Contemporary macro cyclical models: 

political & economic cycles in US (Phillips):  pertains to inequality and concentration of wealth;  characteristics – free market capitalist expansion and extraordinary technological creativity, rags to riches myth renewal, entrepreneurialism, public philosophy of laissez faire, tax cuts, lower inflation, doubts about role of gov’t, depression in agriculture, strong financial markets, increasing corporate restructuring, steady concentration of wealth;  e.g. Gilded Age aka Gay 90's (1890s), Roaring Twenties followed by Great Depression;  

 

long cycles and global change:  

  1. Kondratieff cycles of long wave cycles of expansion and contraction in world economy approx. every 50 years (1830s, 1890s, 1930s, 1990s);  

  2. Chirot’s theory:  repetitive cycles are embedded in longer term historical eras;  had preindustrial cycles (premodern era) and now industrial cycles (modern era)  – cycles begin with new technological invention applied to production, new profits and economic growth then market saturation and aging industries lead to economic crisis with high levels of unemployment, political stress and social disruption, then development of new economic technologies leads to economic expansion once again.  Describes 4 industrial cycles beginning with industrial revolution; now may be in 5th cycle (post-industrial).

■ **Stored data**
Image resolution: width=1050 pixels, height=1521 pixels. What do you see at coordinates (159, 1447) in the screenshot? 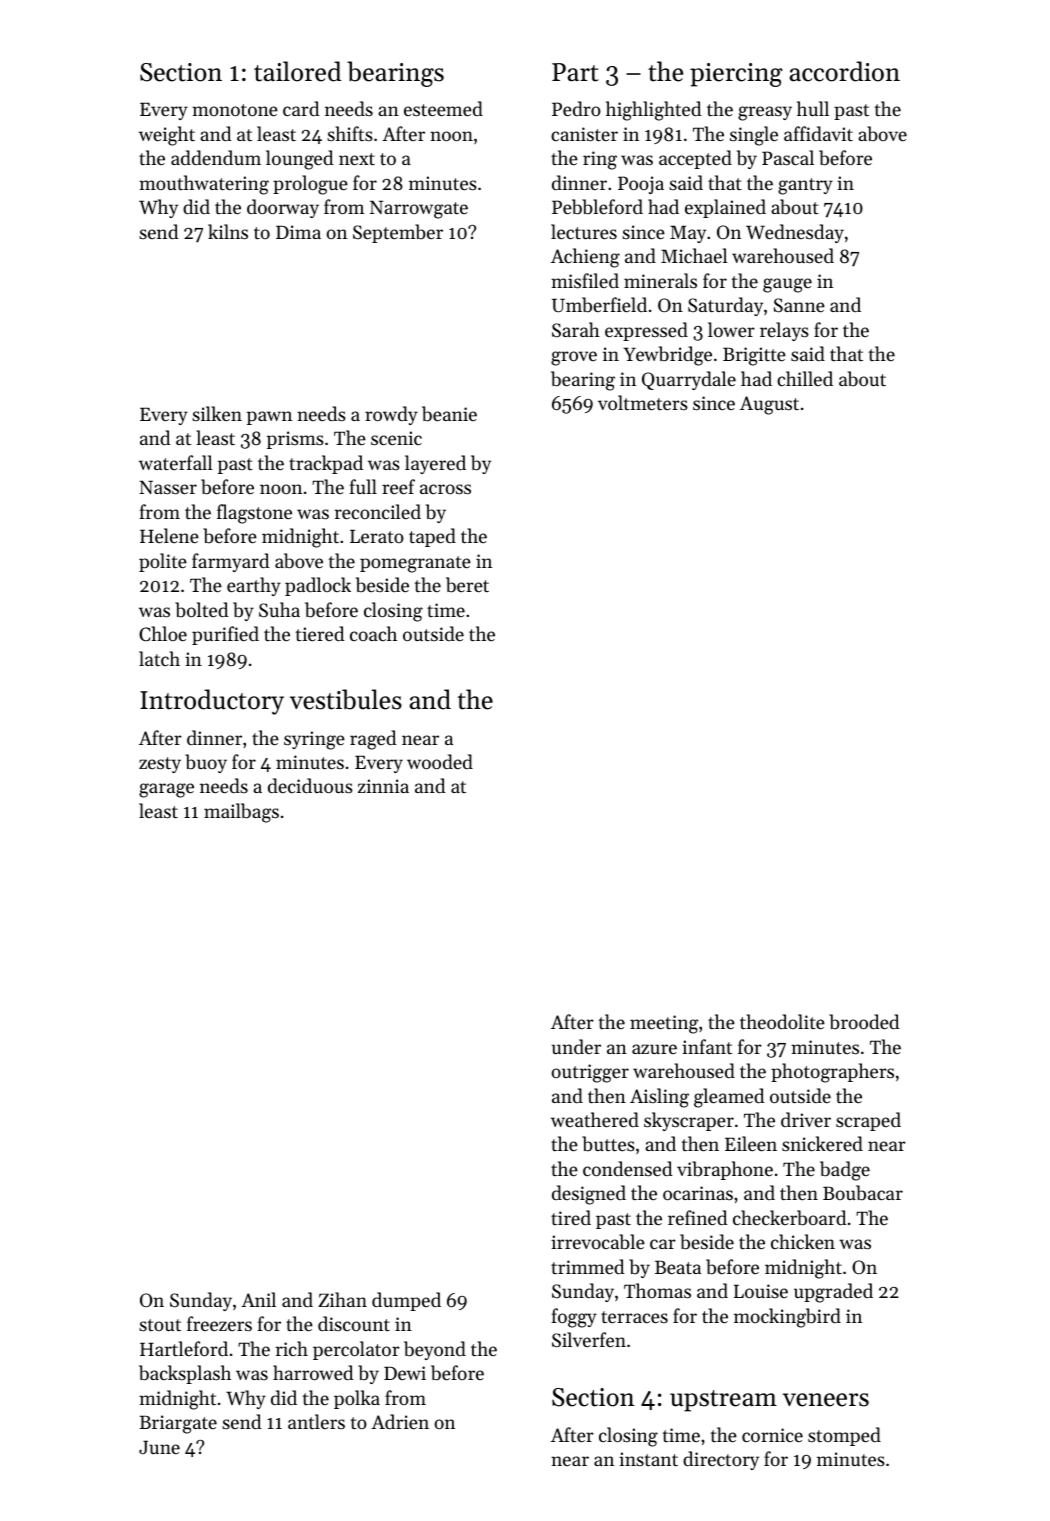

■ **Instructions**
(a) Say whether each statement agrees with the notes on cyclical models. Answer yes or no, and quote the deciding words exactly: (i) Kondratieff cycles recur roughly every 50 years; (ii) Chirot's theory describes five industrial cycles beginning with the industrial revolution; (iii) the characteristics listed for Phillips's cycles include higher inflation.
(b) Quote the stretch of the notes on cyclical models from "1. Kondratieff cycles" through "5th cycle (post-industrial).".

■ **Set of answers**
(a)
(i) Yes: "approx. every 50 years"
(ii) No: "Describes 4 industrial cycles beginning with industrial revolution"
(iii) No: "lower inflation"

(b)
1. Kondratieff cycles of long wave cycles of expansion and contraction in world economy approx. every 50 years (1830s, 1890s, 1930s, 1990s);  

  2. Chirot’s theory:  repetitive cycles are embedded in longer term historical eras;  had preindustrial cycles (premodern era) and now industrial cycles (modern era)  – cycles begin with new technological invention applied to production, new profits and economic growth then market saturation and aging industries lead to economic crisis with high levels of unemployment, political stress and social disruption, then development of new economic technologies leads to economic expansion once again.  Describes 4 industrial cycles beginning with industrial revolution; now may be in 5th cycle (post-industrial).